**SUPPLIED TEXT**
Saudi Jets Again Attack Yemeni Buses

CAIRO (Dispatches) – A Saudi airstrike has killed at least 17 civilians in the port city of Hudaydah, Yemeni officials said on Saturday.
A spokesman for the Health Ministry in Sanaa, Youssef al-Hadari, said that beyond the 17 killed there were also 20 wounded in the Saturday strike on the Gabal Ras area.
The fatalities occurred when Saudi planes targeted two buses that were carrying civilians fleeing Hudaydah, according to a report by Yemen’s al-Masirah television network.
In August, a Saudi air raid hit a school bus as it drove through a market in the town of Dhahyan in Saada Province in northwestern Yemen, killing a total of 51 people, among them 40 children, and injuring 79 others, mostly children.
The children were returning from a trip organized by a religious seminary when the bus came under attack. Images later circulated online, showing pieces of a U.S.-made bomb on the scene.

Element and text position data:
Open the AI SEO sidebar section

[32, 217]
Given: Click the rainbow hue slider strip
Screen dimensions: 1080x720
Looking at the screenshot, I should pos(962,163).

**STATED EXERCISE**
Continue the news report on Saudi airstrikes hitting buses in Yemen, picking up right after its final sentence.

**EXERCISE ANSWER**
Saudi Arabia said the school bus targeted in the airstrike was a "legitimate target" after finally admitting "mistakes".
The allegations came on the same day Human Rights Watch called the macabre August 9 attack an "apparent war crime."
Hudaydah, with its key port installations that bring UN humanitarian aid, has become the center of Yemen's conflict. Saudi and UAE troops and mercenaries are in the midst of a protracted offensive to occupy it in the face of stiff resistance by Houthis and their allies in the Yemeni army.
Saudi Arabia on has been locked in a stalemated war with Yemen since 2015. An estimated 15,000 people have been killed in the conflict, which has produced what the UN says is the world's worst humanitarian crisis.
On Thursday, the United Nations Committee on the Rights of the Child strongly urged Saudi Arabia to stop its ceaseless deadly airstrikes against civilian targets in Yemen.
The panel of 18 independent experts made the demands in a statement in which it said Yemeni children were being killed, maimed and orphaned by Saudi Arabia and its allies.
According to UN figures, at least 1,248 children have been killed and nearly the same number sustained wounds in airstrikes since the onset of the imposed war in March 2015.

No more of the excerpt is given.